━━━━━ GIVEN ENTRIES ━━━━━

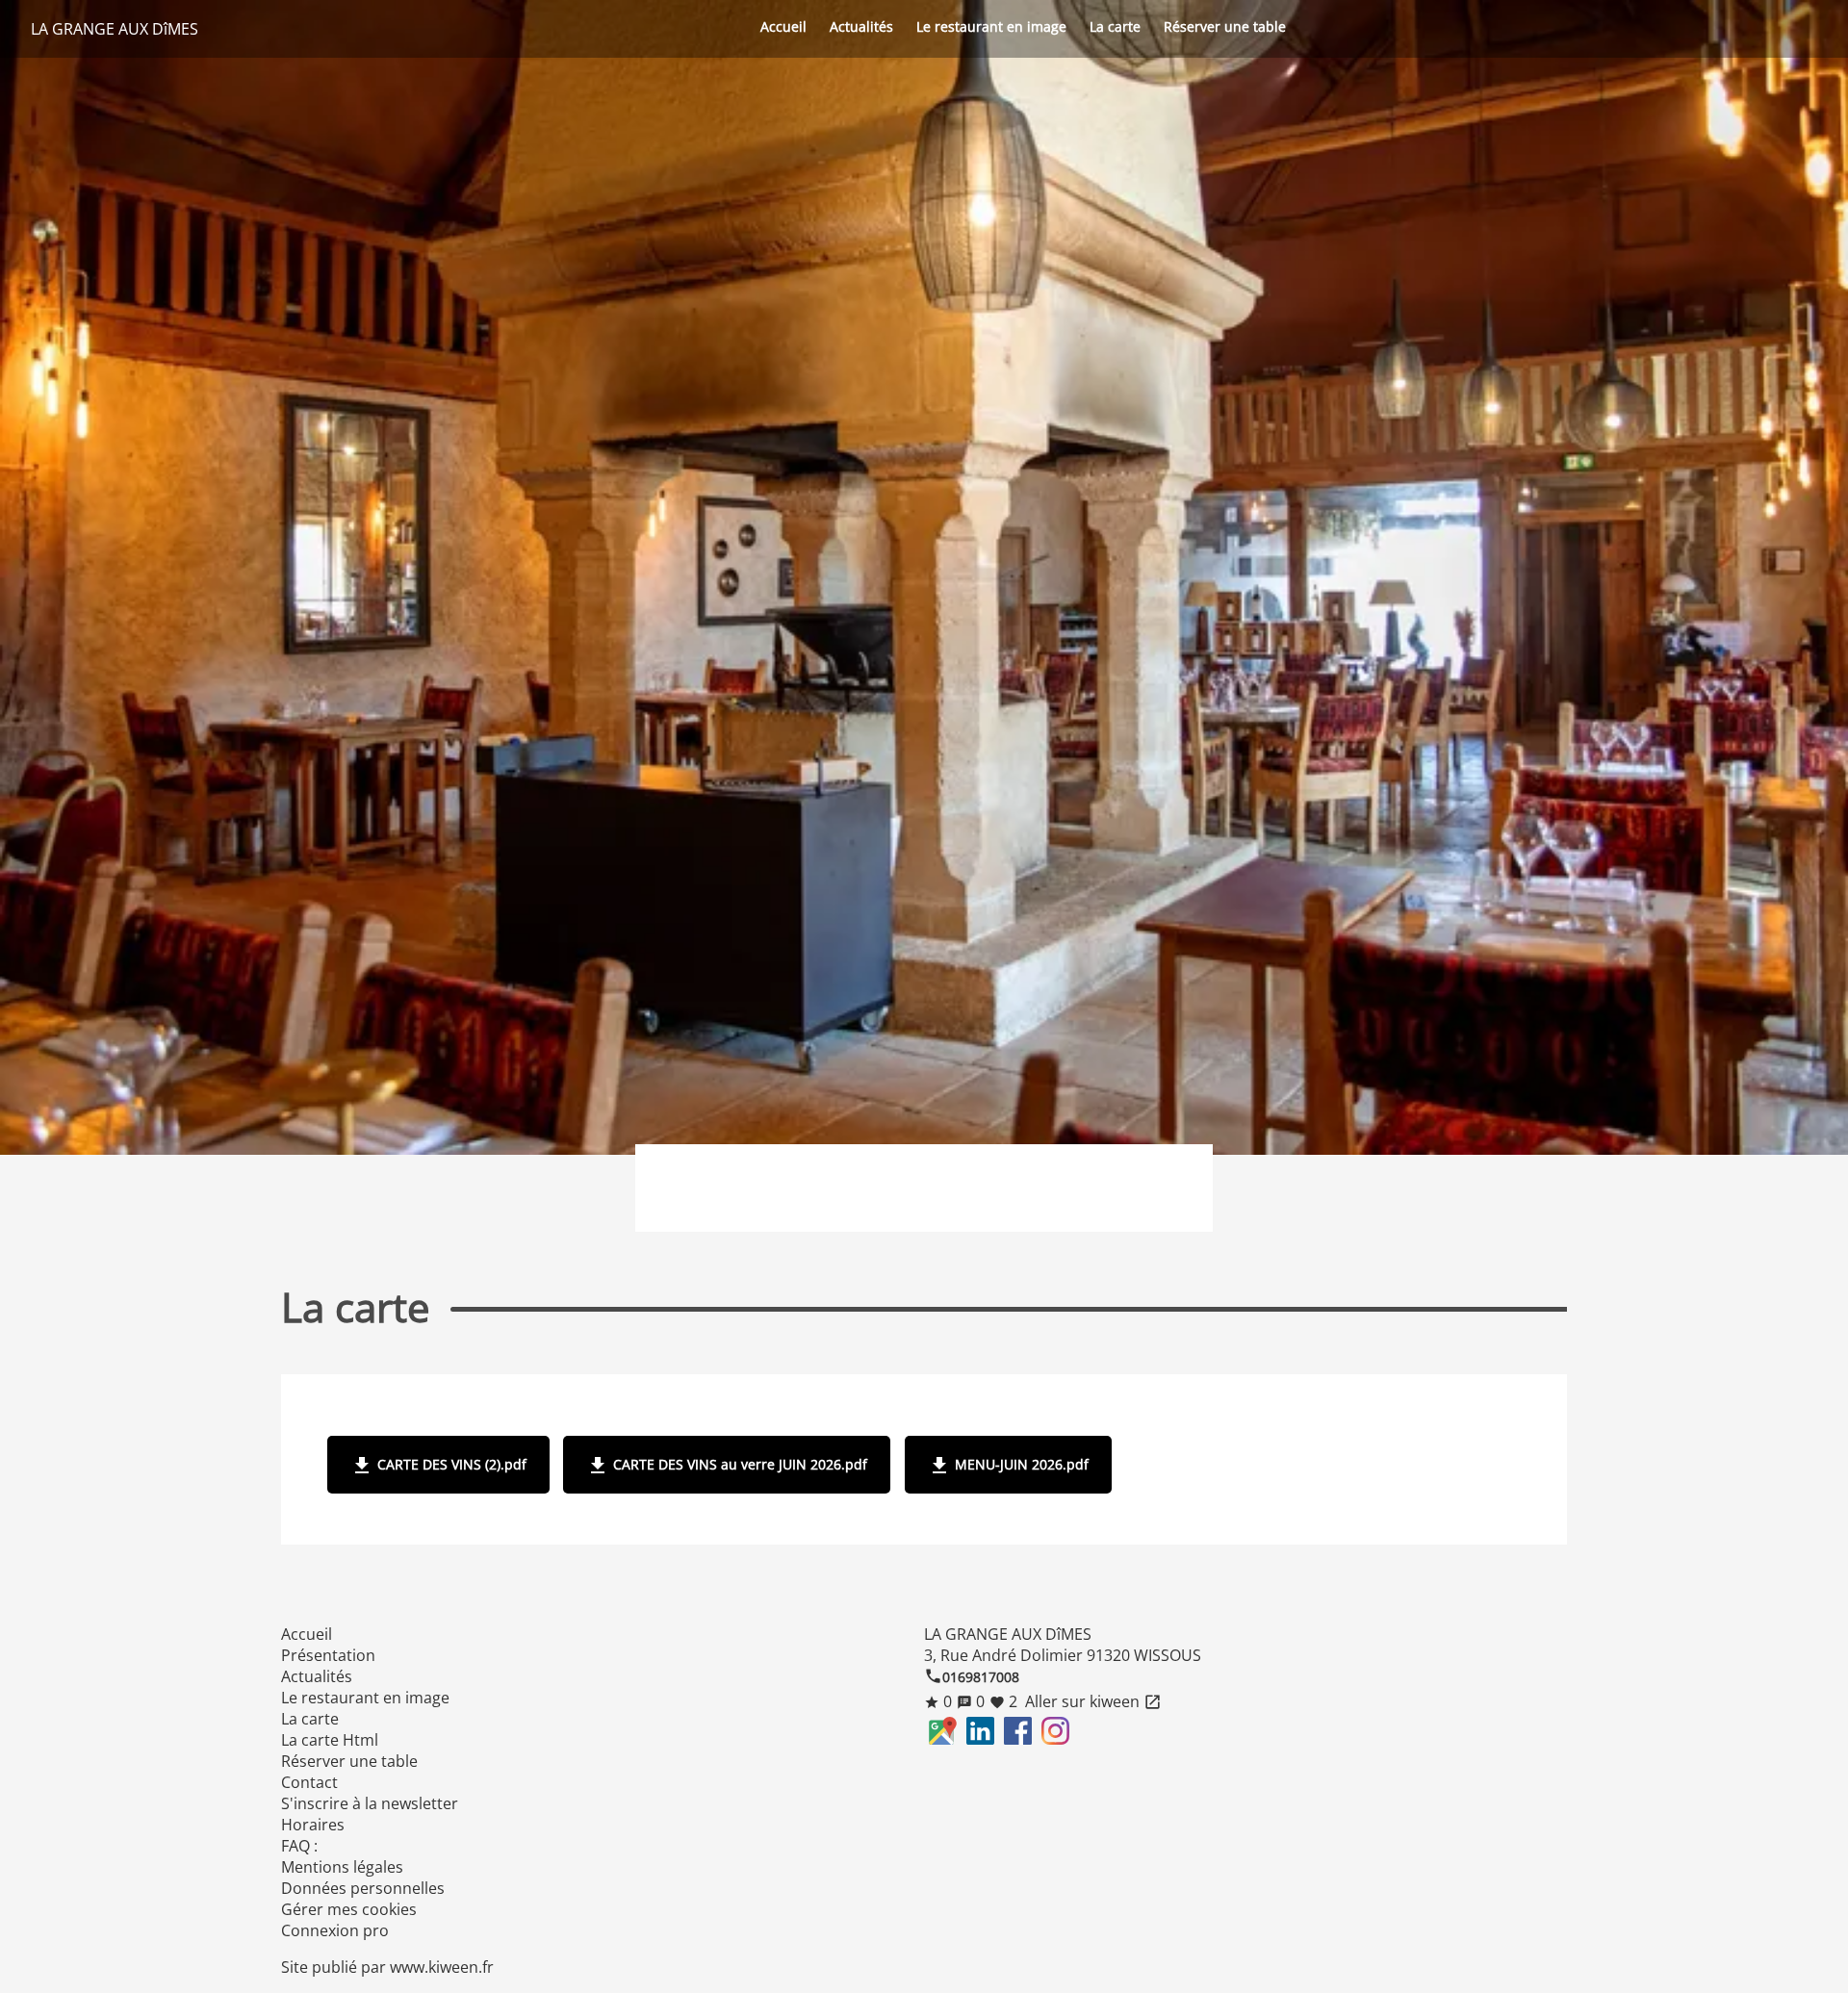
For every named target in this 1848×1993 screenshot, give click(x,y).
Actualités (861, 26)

━━━━━
━━━━━ GIVEN ENTRIES ━━━━━

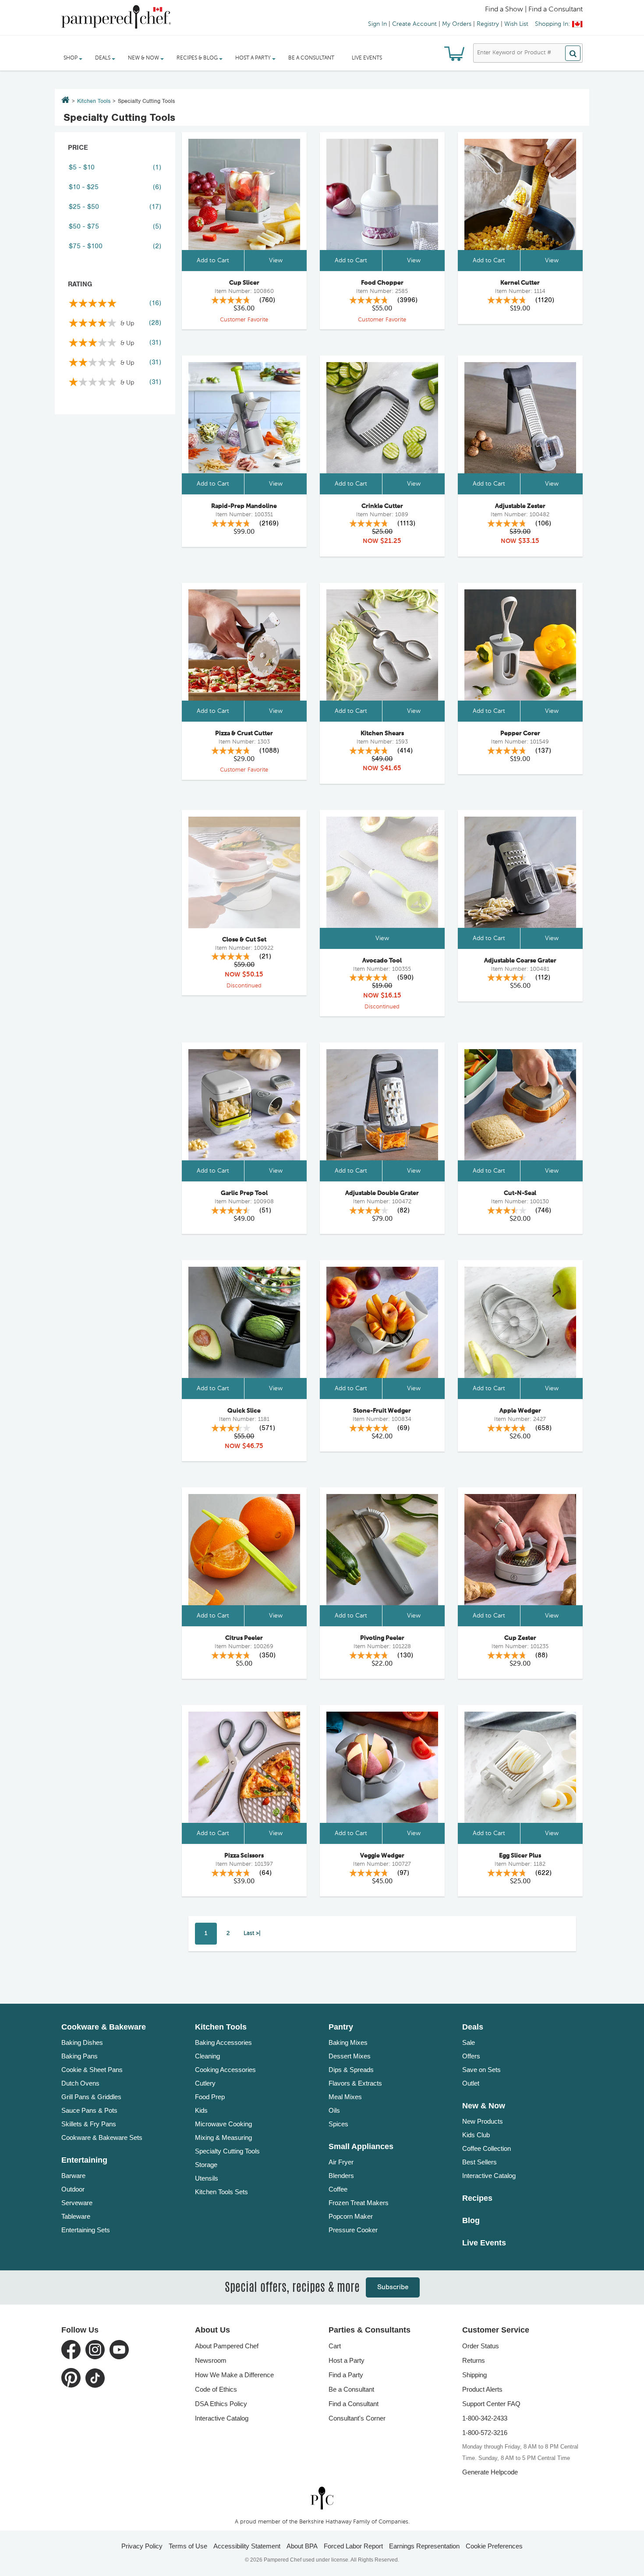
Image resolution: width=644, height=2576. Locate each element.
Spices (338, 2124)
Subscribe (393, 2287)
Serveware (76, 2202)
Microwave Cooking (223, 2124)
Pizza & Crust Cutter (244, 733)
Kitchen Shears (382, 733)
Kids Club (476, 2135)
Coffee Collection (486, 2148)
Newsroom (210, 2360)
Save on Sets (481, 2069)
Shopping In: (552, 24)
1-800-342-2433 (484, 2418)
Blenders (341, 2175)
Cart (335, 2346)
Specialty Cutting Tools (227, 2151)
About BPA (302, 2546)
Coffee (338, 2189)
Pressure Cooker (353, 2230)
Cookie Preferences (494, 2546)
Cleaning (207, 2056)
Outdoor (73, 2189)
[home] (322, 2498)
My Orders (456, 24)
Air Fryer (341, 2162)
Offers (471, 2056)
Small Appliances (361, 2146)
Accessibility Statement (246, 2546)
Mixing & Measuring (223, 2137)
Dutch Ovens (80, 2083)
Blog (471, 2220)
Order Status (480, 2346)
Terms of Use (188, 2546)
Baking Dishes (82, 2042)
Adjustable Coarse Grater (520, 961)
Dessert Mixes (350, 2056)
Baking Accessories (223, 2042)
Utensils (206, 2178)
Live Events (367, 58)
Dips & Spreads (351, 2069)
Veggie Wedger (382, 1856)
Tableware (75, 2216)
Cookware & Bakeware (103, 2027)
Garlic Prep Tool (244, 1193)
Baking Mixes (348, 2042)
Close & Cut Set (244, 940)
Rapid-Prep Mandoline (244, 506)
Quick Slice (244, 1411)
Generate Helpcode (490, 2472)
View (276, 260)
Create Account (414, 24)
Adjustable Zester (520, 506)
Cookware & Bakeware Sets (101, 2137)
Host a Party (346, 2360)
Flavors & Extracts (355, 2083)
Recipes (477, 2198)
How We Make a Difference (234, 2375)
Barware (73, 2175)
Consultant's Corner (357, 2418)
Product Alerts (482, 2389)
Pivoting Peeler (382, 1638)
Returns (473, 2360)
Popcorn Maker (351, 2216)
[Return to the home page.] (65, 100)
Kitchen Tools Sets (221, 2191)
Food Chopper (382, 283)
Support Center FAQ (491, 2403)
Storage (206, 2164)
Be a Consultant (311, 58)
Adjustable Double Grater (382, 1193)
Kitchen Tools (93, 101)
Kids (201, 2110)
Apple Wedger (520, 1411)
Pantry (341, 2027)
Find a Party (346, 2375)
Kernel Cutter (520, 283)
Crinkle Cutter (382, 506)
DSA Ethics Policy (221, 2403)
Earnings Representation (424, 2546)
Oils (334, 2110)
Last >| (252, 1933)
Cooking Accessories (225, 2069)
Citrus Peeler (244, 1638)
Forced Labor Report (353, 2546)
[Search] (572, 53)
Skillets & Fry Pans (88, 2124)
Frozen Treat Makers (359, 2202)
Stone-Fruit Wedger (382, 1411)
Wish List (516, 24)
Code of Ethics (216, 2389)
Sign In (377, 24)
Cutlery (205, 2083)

━━━━━

WORK INSTRUCTIONS
In the data above, find the line that contains "For every named" and the line that contains "Actualités (861, 26)". Repeat exactly those lines and every line between them, and only those.

TASK RESULT
For every named target in this 1848×1993 screenshot, give click(x,y).
Actualités (861, 26)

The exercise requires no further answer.